Category Archives: Previous Funded Research Projects

Sign-Language Recognition from RGBD Data

PI: Dr. Mohamed Elsayed
Co-PI: Dr. Marwan Torky

Funding Agency: Microsoft ATLc
Duration: 12 months


Project Abstract

One of the most challenging problems in computer vision research is visual recognition and its related tasks, such as object classification, localization, activity, scene and event classification, etc. However, such challenging problems have benefited a lot from recent advances in sensing technologies, such as cheap RGBD sensors (e.g. Microsoft Kinect). The merit of using depth sensors is straight forward. While the original image capturing is a projection of the 3-D world into a 2-D image plane (which results in ambiguities), the RGBD data aims to reduce ambiguity by giving an easily-calibrated depth data to the captured pixels in the 2-D image.

Currently, many indoor applications such as 3-D reconstruction of indoor scenes, robot navigation, and activity recognition have started using Kinect-like sensory data. In this research project, we address the problems of action recognition (sign language, in particular) using RGBD data. The particular aims are the following: First, we collect a dataset for isolated-word sign language using a Kinect sensor. Second, we develop and test algorithms that apply machine learning on the collected dataset to recognize sign language from the user’s skeleton movement and hand and face shapes.

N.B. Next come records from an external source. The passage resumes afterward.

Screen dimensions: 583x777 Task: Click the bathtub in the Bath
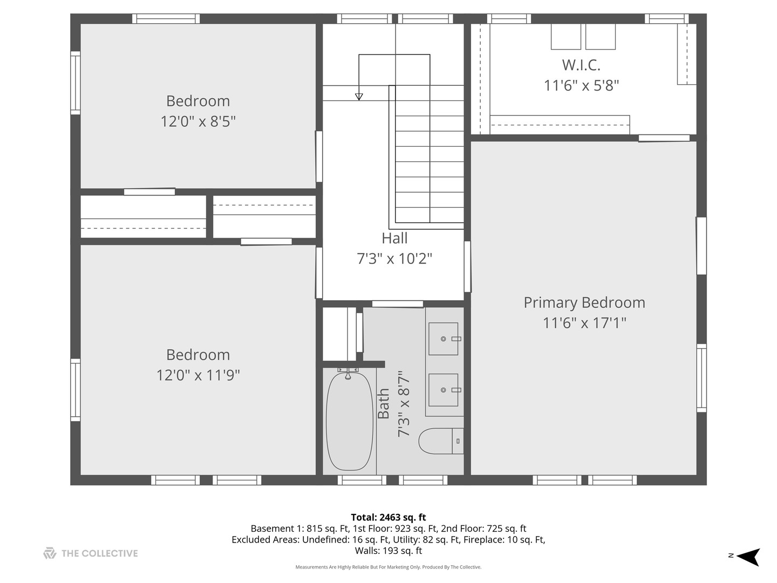349,421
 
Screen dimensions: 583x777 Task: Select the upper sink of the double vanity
444,339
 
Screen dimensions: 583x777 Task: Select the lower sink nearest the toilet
444,390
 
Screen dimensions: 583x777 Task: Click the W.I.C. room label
581,65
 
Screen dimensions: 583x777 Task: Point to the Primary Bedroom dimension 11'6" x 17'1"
584,323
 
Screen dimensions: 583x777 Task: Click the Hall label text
394,238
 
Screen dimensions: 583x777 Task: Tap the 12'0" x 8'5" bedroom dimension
198,121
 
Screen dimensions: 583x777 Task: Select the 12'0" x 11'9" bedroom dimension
198,375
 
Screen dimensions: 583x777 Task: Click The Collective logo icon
50,553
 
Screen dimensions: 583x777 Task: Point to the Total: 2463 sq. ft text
388,517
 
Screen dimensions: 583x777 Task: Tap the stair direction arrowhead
359,97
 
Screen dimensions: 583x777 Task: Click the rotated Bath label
384,404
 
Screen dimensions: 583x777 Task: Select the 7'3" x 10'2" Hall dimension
394,259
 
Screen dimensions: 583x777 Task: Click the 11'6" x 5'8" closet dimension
581,85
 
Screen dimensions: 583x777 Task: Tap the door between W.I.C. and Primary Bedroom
664,138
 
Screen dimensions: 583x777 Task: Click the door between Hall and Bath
398,304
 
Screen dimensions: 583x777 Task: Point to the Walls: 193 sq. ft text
388,551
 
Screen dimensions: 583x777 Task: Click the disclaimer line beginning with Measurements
388,567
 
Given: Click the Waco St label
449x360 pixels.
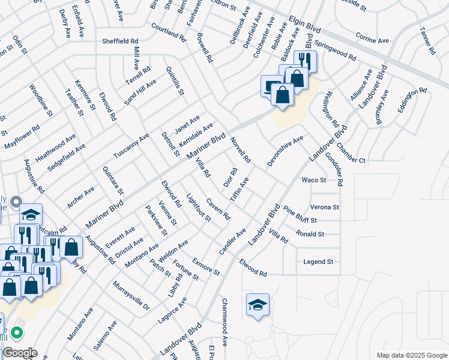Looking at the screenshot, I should pos(313,179).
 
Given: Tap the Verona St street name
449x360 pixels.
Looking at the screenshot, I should pos(325,207).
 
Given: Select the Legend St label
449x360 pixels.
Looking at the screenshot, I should pos(318,262).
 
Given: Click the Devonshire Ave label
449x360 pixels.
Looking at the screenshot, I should pos(286,152).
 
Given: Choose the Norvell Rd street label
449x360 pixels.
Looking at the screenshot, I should pos(240,151).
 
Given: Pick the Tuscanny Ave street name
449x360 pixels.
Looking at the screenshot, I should pos(131,146).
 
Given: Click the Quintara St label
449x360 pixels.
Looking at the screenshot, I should pos(112,181).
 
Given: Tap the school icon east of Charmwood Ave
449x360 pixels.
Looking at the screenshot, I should pos(258,304).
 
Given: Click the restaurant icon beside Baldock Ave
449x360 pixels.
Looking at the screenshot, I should pos(306,59).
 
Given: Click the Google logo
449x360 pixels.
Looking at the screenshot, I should pos(19,353).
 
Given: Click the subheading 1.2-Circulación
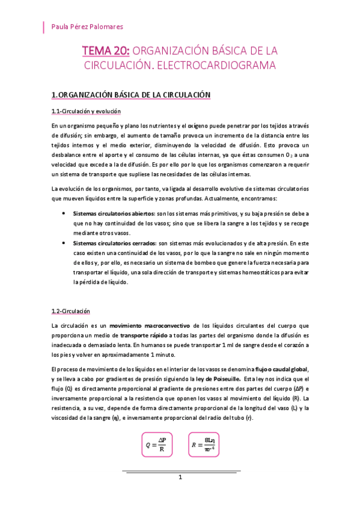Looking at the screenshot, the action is (x=71, y=311).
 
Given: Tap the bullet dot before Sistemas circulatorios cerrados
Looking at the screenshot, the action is (x=64, y=243).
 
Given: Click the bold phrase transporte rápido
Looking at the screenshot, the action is (x=143, y=335).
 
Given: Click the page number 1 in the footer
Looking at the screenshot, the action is (x=179, y=477).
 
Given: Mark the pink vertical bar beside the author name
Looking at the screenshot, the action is (x=43, y=26).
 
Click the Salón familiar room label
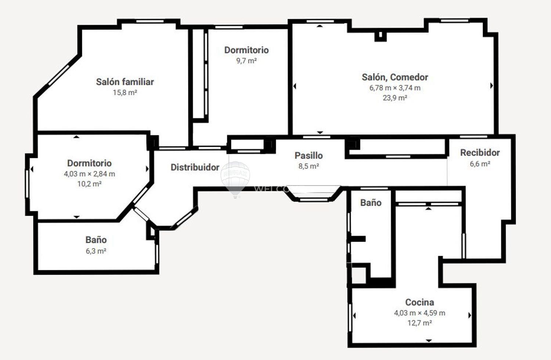pyautogui.click(x=125, y=82)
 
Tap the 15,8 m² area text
pyautogui.click(x=125, y=93)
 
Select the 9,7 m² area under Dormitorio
pyautogui.click(x=246, y=61)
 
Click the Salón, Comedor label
pyautogui.click(x=395, y=77)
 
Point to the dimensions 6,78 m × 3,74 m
pyautogui.click(x=395, y=88)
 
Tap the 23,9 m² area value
pyautogui.click(x=395, y=98)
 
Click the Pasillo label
pyautogui.click(x=309, y=155)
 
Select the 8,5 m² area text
pyautogui.click(x=309, y=166)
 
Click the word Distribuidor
pyautogui.click(x=195, y=168)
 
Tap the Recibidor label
pyautogui.click(x=480, y=152)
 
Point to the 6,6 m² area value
pyautogui.click(x=480, y=163)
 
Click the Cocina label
pyautogui.click(x=419, y=302)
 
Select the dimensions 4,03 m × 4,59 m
pyautogui.click(x=419, y=313)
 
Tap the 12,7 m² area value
pyautogui.click(x=419, y=323)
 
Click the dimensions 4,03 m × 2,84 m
pyautogui.click(x=90, y=174)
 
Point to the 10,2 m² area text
pyautogui.click(x=90, y=184)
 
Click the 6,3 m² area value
pyautogui.click(x=96, y=251)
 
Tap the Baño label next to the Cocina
pyautogui.click(x=371, y=203)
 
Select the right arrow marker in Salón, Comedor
pyautogui.click(x=491, y=86)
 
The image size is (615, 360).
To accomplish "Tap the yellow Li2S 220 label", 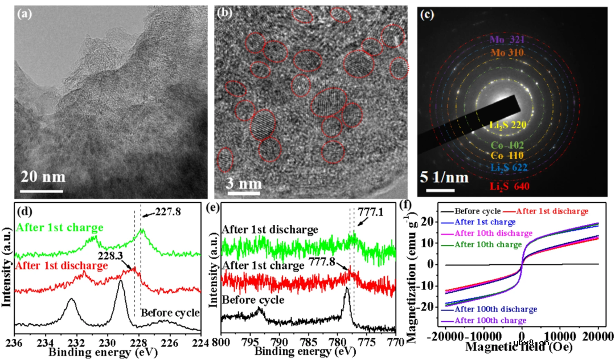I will coord(508,125).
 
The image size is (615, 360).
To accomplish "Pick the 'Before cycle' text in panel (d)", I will coord(170,312).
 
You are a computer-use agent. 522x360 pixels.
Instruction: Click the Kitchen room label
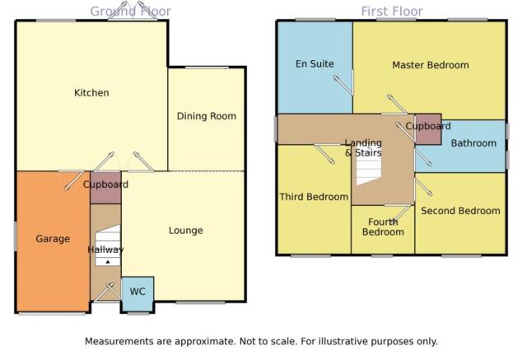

Personalized Microblogs Corpus Recommendation

PI: Dr. Hesham El Mongy
Funding Agency:Microsoft ATLC
Duration: 12 Months
Status: Started on January 2014

Project Abstract

Microblogs are special virtual social network web-based applications. Users of microblogs are allowed to post relatively short messages (corpuses) compared to regular blogs. This encouraged many users to become more active, as the effort they need to put to post a message is very small. On the other hand, following the microblogs is becoming more challenging as users can receive thousands of corpus updates every day. Going through all the corpuses updates is a time consuming process and affects the user’s productivity in real life, especially for the users who have a lot of followees and thousands of tweets arriving at their timelines every day. In this project, we propose a personalized recommendation system that will aim to give the user a summary of all received corpuses. Considering the fact that the user interests change over time (and location), this summary should be based on the user’s level of interest in the topic of the corpus at the time of reception. Our method considers three major elements: users’ dynamic level of interest in a topic, user’s social relationship such as the number of followers, their real geographical neighborhood, and other explicit features related to the publishers’ authority and the tweet’s content.